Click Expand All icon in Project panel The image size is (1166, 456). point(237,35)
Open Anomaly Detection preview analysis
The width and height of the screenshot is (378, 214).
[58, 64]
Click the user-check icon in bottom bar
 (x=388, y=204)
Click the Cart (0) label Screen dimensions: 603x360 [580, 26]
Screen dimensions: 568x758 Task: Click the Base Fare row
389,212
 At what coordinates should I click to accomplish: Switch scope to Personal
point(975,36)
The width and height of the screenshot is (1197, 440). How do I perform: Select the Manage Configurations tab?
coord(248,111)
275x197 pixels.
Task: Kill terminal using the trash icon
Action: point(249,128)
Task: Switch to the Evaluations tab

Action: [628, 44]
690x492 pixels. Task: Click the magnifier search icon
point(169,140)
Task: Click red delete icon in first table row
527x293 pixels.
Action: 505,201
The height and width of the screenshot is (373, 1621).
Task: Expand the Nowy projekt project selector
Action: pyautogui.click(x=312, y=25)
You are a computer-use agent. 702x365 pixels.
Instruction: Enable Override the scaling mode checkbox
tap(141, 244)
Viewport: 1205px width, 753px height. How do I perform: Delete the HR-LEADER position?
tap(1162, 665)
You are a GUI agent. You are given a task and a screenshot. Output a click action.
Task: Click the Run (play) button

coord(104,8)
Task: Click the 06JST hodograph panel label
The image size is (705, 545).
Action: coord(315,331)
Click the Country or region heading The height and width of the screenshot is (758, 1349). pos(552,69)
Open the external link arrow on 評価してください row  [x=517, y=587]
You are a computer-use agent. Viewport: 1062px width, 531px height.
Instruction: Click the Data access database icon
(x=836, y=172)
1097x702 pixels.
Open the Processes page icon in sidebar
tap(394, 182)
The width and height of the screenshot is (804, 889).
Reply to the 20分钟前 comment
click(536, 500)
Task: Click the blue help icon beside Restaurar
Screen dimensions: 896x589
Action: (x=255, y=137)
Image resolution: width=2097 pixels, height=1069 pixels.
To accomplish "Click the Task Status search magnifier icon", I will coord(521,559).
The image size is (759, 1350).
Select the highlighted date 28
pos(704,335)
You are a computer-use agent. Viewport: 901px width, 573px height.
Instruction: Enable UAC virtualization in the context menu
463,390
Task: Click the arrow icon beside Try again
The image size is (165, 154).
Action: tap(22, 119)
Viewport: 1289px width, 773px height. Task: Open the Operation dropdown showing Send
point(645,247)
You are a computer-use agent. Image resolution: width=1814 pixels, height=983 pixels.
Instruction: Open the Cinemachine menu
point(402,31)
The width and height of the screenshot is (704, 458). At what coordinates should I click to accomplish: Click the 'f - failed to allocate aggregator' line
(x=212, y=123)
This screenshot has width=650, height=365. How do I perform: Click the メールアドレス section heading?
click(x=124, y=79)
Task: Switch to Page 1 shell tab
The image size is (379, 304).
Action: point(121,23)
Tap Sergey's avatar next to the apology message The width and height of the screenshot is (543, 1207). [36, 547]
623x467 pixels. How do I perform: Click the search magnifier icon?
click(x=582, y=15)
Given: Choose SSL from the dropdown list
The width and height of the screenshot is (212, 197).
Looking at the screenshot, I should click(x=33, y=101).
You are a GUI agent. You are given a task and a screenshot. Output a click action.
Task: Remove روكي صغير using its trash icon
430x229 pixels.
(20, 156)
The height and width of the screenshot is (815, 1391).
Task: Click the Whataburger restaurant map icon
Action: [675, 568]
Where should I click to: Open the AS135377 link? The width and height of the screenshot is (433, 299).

--------------------------------

**What is needed:** Render the material between the lines holding "1097x702 pixels." and "Action: (x=255, y=137)", inclusive, as a numbered list, skipping any blank lines.

**Result of this exercise:**
1. 1097x702 pixels.
2. Open the Processes page icon in sidebar
3. tap(394, 182)
4. The width and height of the screenshot is (804, 889).
5. Reply to the 20分钟前 comment
6. click(536, 500)
7. Task: Click the blue help icon beside Restaurar
8. Screen dimensions: 896x589
9. Action: (x=255, y=137)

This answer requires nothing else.